It sounds like you envision tablespaces (or at least the default tablespace)
as being above databases in some contexts.  Reducing other tablespaces
to mere subdirectories under the 'base' directory for a database sounds 
like a practical implementation measure.  

I presume that the 'global' directory is for stuff that is not specific 
to any one database within a database cluster.   If so, there is an 
inconsistency in the current directory structure in that SOME global 
information is in the main /usr/local/pgsql/data directory (or equivalent) 
while other global information is in the global subdirectory.

Being able to zap a database with one or more 'rm -rf' commands assumes 
that there will be files from just ONE database permitted in any given 
tablespace, and ONLY files from that database.  The former is probably 
a good thing to require and enforce, the latter is unenforcable but 
probably still advisable.

Is this doable within the time frame for the 7.4 feature freeze?  
--
Mike Nolan


Re: [GENERAL] Physical Database Configuration

From
Shridhar Daithankar
Date:
On Thursday 26 June 2003 21:56, nolan@celery.tssi.com wrote:
> Is this doable within the time frame for the 7.4 feature freeze?

Good question. 

If it gets in 7.4, that would be more than a killer feature to put against 7.4 
release, with due respect to all other enhancements in progress..
Shridhar



Re: [GENERAL] Physical Database Configuration

From
Tom Lane
Date:
nolan@celery.tssi.com writes:
> Being able to zap a database with one or more 'rm -rf' commands assumes 
> that there will be files from just ONE database permitted in any given 
> tablespace, and ONLY files from that database.

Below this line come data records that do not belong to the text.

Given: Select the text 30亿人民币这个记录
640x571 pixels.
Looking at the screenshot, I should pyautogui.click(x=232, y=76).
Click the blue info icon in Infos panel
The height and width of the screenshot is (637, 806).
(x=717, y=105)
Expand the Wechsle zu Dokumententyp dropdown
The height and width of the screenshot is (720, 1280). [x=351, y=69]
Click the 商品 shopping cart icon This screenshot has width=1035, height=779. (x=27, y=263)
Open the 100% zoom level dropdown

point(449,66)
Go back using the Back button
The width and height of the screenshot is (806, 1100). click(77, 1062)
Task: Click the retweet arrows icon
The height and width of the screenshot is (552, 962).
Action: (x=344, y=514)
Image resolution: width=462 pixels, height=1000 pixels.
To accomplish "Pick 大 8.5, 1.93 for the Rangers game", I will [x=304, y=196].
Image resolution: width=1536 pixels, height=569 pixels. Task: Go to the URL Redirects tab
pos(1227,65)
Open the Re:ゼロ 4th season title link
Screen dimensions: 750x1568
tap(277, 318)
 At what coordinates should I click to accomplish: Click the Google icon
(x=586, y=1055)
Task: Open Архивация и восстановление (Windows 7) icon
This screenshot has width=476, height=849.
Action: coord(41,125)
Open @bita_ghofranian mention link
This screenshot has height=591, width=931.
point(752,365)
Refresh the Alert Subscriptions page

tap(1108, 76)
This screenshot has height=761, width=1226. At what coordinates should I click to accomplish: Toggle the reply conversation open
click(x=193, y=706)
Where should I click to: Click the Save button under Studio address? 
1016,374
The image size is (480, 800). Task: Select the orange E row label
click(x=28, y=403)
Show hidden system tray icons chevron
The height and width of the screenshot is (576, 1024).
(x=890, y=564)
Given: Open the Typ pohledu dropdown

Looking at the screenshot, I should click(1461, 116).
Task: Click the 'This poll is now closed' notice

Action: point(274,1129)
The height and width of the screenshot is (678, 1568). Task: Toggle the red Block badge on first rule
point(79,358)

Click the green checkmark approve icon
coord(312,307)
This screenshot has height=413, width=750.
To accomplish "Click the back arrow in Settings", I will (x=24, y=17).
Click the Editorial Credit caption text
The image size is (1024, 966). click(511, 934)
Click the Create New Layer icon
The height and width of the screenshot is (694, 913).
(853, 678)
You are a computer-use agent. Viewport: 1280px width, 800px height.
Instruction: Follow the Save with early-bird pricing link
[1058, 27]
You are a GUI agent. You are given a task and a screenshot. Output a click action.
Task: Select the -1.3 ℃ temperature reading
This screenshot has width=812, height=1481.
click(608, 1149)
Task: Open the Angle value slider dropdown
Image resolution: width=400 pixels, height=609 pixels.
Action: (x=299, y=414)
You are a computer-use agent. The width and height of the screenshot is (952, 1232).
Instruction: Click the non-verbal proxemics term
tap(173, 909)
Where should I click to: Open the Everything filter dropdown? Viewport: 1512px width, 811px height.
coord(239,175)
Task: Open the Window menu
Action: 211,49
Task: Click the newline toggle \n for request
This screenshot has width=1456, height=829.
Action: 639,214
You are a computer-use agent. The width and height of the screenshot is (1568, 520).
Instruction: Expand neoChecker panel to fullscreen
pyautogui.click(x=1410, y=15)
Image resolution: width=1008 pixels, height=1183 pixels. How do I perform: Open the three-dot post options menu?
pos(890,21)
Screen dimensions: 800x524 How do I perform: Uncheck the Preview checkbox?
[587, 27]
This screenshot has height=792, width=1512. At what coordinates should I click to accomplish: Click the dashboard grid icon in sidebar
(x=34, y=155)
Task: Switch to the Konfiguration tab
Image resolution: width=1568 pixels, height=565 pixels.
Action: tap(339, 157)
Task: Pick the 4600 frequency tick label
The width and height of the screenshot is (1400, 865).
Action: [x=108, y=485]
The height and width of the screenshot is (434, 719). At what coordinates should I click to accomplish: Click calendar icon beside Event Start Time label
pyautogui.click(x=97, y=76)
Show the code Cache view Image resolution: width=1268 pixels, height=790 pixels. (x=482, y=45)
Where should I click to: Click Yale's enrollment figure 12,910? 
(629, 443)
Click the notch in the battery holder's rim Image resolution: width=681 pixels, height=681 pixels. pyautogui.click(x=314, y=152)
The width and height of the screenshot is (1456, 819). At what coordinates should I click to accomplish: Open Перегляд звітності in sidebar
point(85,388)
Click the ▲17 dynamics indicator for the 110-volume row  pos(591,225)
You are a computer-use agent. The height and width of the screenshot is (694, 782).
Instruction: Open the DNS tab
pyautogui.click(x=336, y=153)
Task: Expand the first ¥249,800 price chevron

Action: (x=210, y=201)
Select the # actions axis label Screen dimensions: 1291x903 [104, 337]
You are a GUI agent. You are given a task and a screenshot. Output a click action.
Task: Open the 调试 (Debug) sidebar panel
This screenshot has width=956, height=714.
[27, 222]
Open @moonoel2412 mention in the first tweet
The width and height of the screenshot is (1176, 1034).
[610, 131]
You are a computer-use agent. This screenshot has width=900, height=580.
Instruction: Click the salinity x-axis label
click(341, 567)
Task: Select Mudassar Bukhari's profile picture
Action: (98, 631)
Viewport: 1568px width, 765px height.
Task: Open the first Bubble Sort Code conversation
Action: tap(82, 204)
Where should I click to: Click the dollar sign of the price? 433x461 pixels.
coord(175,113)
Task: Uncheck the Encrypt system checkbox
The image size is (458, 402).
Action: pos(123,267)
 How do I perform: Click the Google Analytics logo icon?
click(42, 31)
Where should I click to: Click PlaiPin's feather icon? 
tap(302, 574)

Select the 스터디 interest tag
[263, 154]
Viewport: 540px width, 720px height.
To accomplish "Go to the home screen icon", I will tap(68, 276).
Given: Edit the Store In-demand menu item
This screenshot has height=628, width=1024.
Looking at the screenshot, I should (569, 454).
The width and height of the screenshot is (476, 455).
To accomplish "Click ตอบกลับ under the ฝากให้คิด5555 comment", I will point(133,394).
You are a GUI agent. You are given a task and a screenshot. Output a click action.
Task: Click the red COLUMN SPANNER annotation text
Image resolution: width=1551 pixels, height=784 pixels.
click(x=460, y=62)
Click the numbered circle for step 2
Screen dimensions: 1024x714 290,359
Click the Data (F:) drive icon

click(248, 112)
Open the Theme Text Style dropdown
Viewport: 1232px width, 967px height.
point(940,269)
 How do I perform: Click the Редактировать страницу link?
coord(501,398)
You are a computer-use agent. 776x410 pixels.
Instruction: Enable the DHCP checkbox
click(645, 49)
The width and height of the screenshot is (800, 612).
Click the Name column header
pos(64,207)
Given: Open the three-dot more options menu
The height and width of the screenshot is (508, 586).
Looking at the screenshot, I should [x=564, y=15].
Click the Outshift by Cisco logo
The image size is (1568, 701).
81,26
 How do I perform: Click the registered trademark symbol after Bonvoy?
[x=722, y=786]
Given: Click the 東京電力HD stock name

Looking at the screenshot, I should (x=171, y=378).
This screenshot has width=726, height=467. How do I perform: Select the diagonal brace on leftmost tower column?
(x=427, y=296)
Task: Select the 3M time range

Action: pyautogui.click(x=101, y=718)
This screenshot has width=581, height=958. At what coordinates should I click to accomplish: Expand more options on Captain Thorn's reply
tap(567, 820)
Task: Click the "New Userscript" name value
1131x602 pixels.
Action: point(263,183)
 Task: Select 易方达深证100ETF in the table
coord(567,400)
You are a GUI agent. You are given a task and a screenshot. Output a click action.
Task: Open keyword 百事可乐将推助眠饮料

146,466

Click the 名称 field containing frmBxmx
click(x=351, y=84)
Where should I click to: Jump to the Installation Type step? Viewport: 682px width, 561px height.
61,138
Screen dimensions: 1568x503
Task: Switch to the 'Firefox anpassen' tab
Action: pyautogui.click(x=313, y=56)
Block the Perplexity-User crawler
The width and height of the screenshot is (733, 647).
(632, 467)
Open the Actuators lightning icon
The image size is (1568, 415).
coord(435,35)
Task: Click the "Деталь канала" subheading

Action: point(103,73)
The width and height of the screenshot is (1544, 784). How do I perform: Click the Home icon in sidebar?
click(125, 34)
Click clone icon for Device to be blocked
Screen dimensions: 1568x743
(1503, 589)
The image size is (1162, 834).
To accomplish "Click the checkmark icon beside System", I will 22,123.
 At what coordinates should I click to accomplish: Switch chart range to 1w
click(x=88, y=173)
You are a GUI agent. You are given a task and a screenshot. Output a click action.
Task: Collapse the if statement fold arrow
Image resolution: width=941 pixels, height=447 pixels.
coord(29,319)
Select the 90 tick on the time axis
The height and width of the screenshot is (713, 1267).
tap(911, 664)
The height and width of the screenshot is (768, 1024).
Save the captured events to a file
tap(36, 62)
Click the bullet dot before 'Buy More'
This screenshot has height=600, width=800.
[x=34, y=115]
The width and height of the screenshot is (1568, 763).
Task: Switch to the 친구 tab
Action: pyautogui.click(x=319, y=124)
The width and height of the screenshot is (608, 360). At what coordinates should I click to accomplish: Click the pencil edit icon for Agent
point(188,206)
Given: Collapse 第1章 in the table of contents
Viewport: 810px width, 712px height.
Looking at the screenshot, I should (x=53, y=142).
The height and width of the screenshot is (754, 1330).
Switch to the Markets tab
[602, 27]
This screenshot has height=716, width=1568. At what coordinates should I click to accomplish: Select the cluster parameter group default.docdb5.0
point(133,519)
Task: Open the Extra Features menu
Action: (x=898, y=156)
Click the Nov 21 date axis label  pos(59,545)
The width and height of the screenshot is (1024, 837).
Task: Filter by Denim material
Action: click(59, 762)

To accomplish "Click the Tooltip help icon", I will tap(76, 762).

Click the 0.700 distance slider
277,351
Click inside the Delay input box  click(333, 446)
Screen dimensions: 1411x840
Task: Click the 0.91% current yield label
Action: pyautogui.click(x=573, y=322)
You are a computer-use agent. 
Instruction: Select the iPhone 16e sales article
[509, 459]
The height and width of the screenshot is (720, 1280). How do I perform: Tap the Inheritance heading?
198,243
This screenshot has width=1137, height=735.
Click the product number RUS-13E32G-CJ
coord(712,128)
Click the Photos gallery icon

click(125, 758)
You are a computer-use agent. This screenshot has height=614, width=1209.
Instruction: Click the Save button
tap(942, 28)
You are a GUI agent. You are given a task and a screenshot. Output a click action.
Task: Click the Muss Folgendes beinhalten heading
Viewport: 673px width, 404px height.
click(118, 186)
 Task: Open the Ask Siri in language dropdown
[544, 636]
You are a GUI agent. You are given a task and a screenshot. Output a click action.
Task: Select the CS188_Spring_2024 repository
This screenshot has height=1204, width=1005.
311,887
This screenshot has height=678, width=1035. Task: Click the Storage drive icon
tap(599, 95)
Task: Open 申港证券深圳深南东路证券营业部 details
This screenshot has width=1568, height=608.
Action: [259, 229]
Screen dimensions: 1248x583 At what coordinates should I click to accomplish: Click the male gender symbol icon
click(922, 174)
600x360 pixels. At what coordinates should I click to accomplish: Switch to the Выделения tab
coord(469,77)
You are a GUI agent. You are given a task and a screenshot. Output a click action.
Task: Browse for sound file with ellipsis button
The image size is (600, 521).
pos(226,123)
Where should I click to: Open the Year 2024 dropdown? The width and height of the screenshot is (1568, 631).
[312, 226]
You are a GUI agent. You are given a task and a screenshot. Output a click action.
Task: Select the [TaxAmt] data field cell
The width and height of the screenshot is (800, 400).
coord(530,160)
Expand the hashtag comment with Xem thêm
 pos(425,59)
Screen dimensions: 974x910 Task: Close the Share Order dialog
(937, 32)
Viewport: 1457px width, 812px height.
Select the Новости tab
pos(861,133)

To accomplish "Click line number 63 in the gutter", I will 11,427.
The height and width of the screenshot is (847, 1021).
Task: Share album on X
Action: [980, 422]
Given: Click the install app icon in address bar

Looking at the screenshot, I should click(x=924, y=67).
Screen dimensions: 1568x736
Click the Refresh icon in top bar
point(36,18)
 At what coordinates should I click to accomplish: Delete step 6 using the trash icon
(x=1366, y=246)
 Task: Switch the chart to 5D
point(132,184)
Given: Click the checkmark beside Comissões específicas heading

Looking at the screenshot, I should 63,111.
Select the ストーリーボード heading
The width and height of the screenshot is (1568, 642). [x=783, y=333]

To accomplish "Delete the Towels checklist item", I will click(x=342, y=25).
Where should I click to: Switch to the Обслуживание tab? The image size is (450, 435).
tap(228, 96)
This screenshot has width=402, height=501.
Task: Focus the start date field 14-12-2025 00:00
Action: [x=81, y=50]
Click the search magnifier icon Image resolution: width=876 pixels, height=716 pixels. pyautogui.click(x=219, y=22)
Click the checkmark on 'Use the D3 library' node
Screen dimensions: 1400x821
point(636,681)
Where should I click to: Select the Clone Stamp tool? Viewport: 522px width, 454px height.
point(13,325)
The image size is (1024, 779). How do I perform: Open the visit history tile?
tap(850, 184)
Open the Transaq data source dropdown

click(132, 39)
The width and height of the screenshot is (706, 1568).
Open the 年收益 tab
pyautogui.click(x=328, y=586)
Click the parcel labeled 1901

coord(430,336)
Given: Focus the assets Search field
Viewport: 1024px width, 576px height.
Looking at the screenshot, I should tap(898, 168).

I said no such thing.  Look at the structure again:

$PGDATA/base/dboid/...stuff...

sometablespace/dboid/...stuff...

othertablespace/dboid/...stuff...

DROPDB needs to nuke <somepath>/dboid/ for each tablespace's associated
<somepath>.  The other design simplifies DROPDB at the cost of increased
complexity for every other tablespace management operation, since you'd
need to cope with a symlink in each database for each tablespace.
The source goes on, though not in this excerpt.